Similarly, famed demonologist Lorraine Warren does little to assuage concerns about her reputation in a tour of her home that looks like a special black magic edition of “Hoarders.”  While her pet roosters squawk from the kitchen, Lorraine produces a relic she claims to be an authentic wood splinter from the cross of Christ.  History does not agree if Jesus truly existed, so the provenance of this particular item is already eligible for debate.  But Daniel reverently kisses it without a question as tears well in his eyes.

The rest of the blanks are filled in by various journalists and academics that detail the haunting and discuss how true the story may actually be.  Their observations are insightful, though no one goes on the record about fact versus fiction with any real conviction.  Some ancillary personalities are dead weight, such as psychologist Susan Bartell.  Wearing a Marcia Clark perm circa the O.J. Simpson trial, Bartell’s idea of therapy is to interrupt Daniel’s every sentence by saying “okay” or “right.”
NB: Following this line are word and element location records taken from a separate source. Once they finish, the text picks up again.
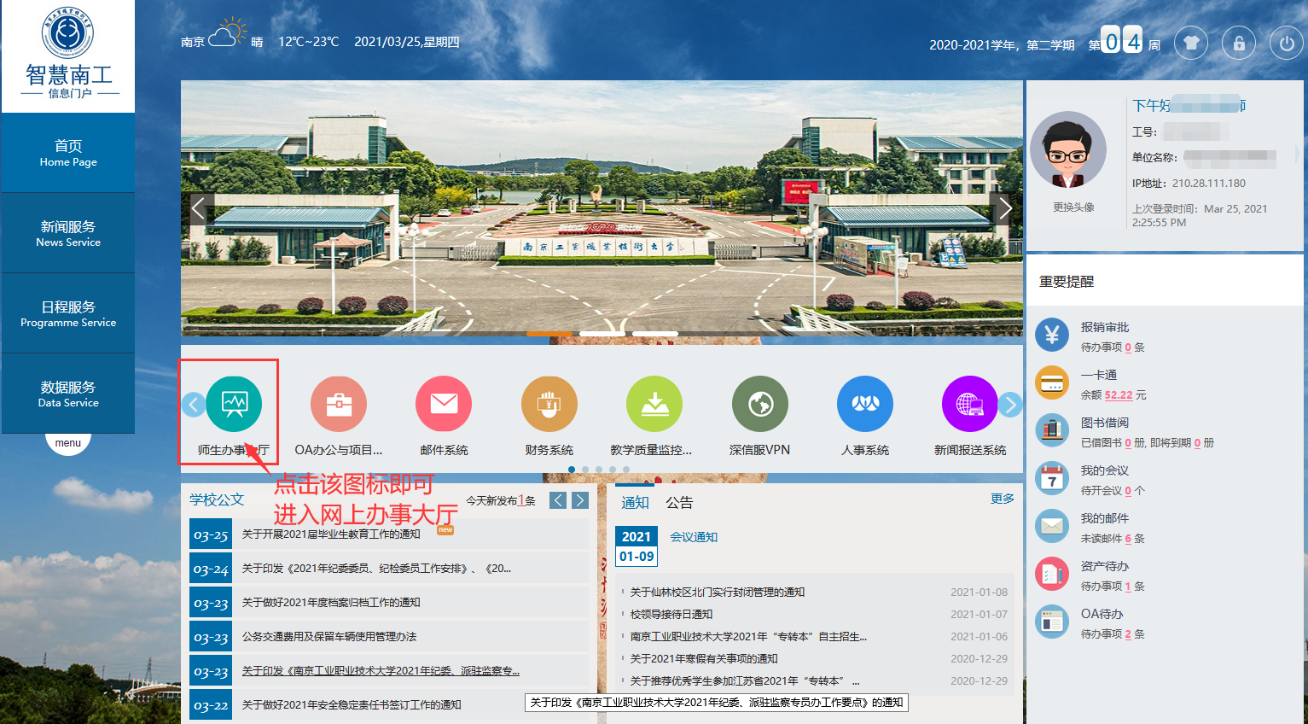Viewport: 1308px width, 724px height.
Task: Show next banner image with right arrow
Action: [x=1005, y=208]
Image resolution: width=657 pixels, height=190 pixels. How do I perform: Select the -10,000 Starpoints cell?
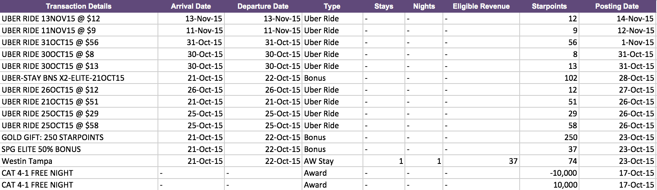(549, 173)
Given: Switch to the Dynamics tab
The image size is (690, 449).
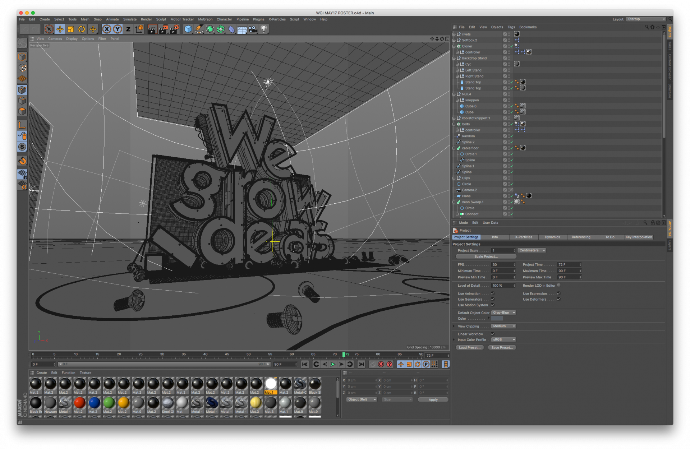Looking at the screenshot, I should (552, 237).
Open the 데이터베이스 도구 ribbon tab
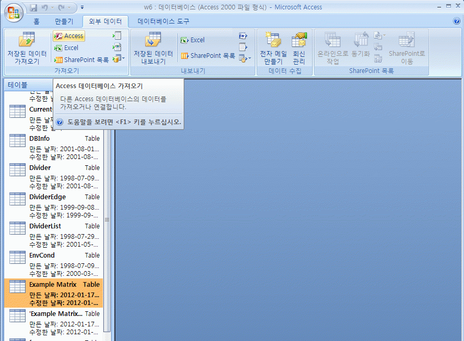 tap(163, 21)
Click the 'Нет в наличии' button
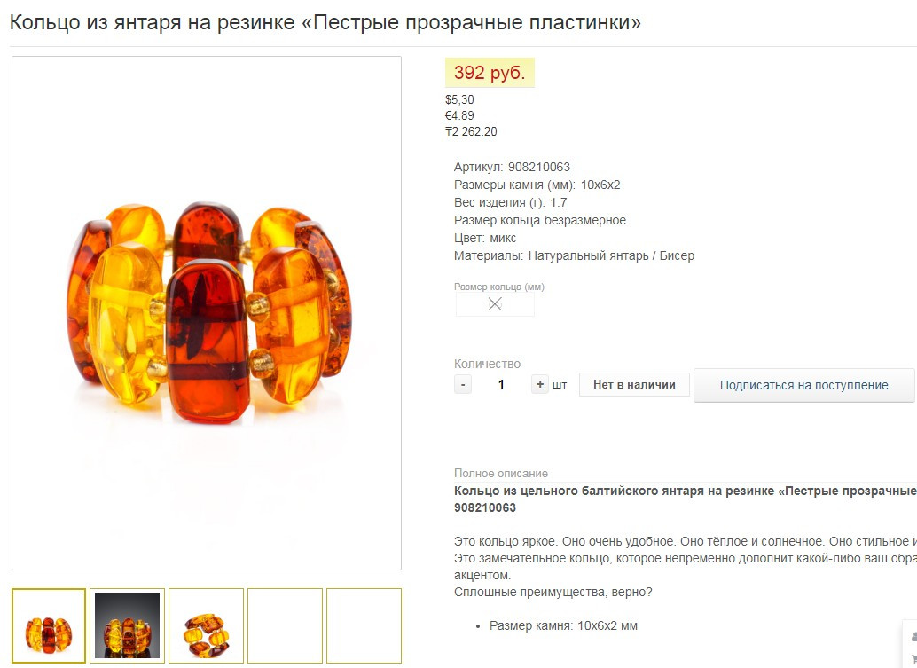917x668 pixels. (634, 384)

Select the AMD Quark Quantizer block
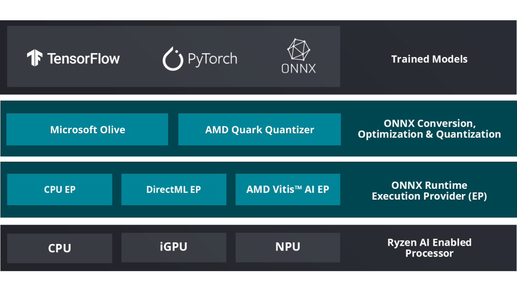click(x=259, y=129)
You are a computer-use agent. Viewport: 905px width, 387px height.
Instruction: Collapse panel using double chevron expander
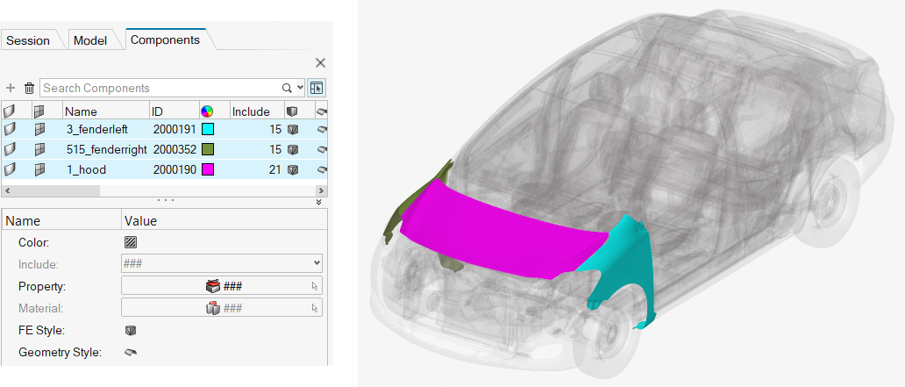(318, 202)
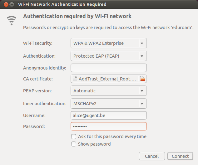Viewport: 198px width, 165px height.
Task: Minimize the Wi-Fi authentication window
Action: [x=12, y=4]
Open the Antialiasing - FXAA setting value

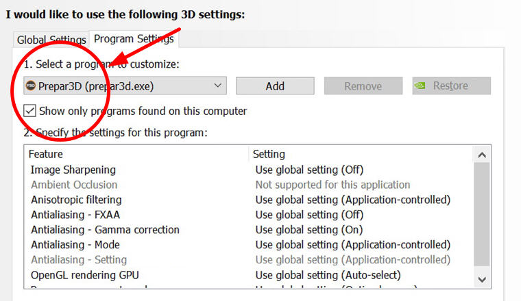click(309, 215)
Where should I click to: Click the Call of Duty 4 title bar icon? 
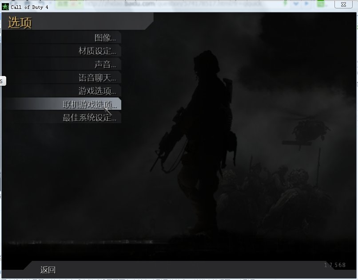coord(5,7)
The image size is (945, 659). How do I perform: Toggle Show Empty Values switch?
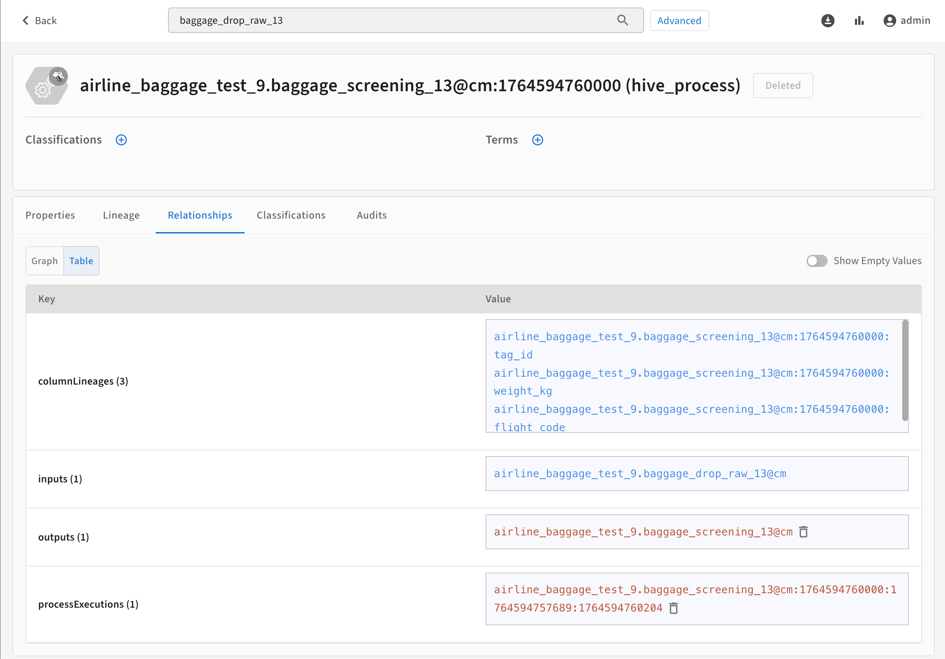click(817, 261)
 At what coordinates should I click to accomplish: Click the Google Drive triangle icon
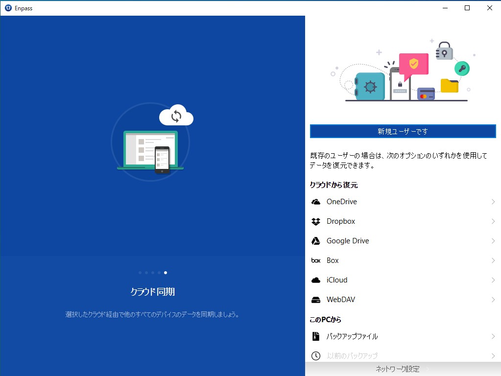(316, 240)
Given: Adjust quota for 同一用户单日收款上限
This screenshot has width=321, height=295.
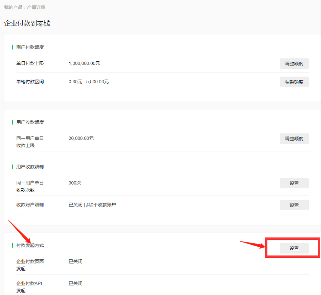Looking at the screenshot, I should tap(294, 139).
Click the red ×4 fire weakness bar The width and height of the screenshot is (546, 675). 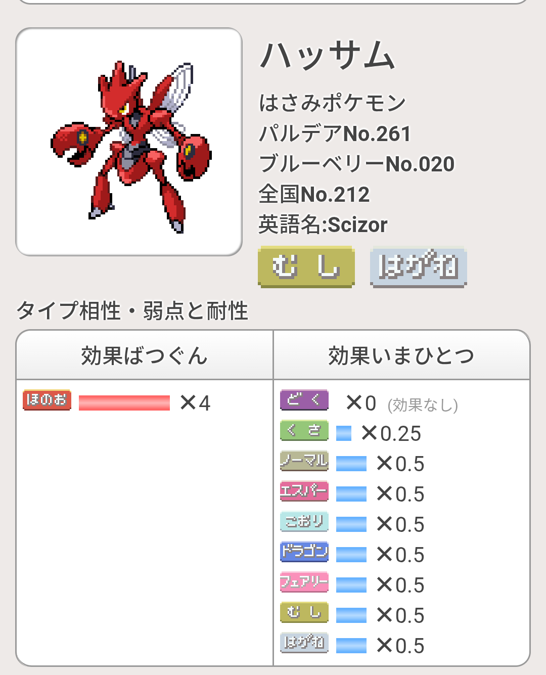tap(124, 403)
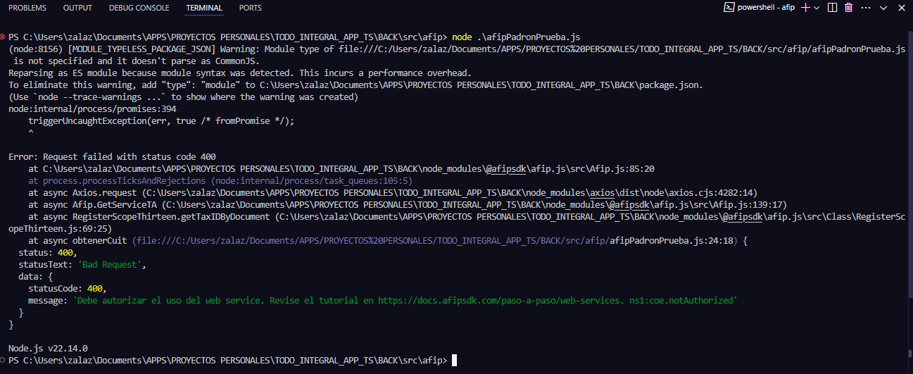Focus the terminal prompt cursor at bottom
913x374 pixels.
tap(455, 360)
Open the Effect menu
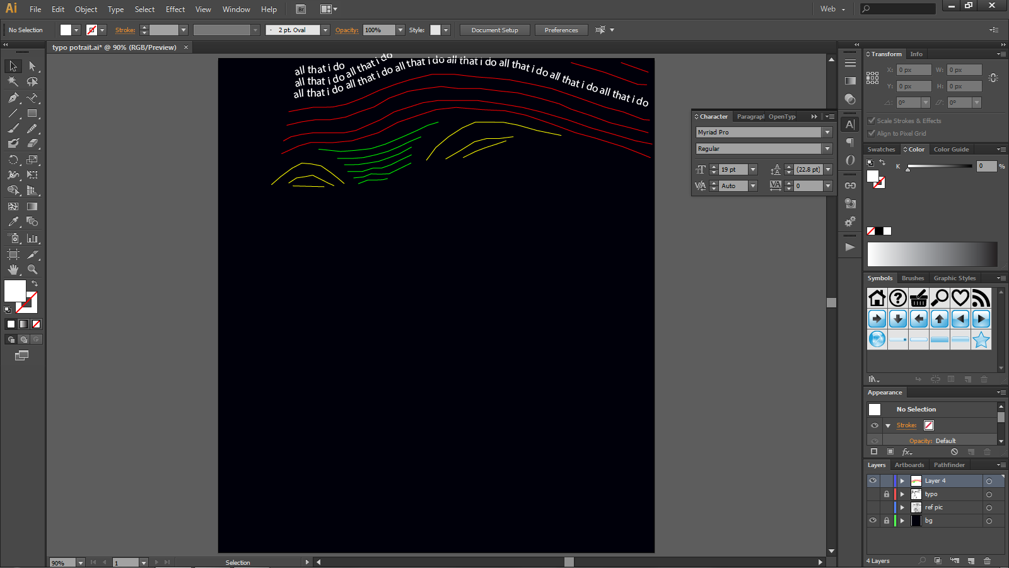The width and height of the screenshot is (1009, 568). point(175,9)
George Lutz’s version of events suffered from credibility issues because there were nagging questions about his motivation.  With Daniel, his motivation is much muddier.  And after seeing “My Amityville Horror,” it is unlikely that any viewer will be any closer towards knowing what to believe.  It may be that as a treatise on the “true story,” this film accomplishes little.  But as the story of an emotionally damaged boy in the psyche of a grown man, “My Amityville Horror” has much to offer.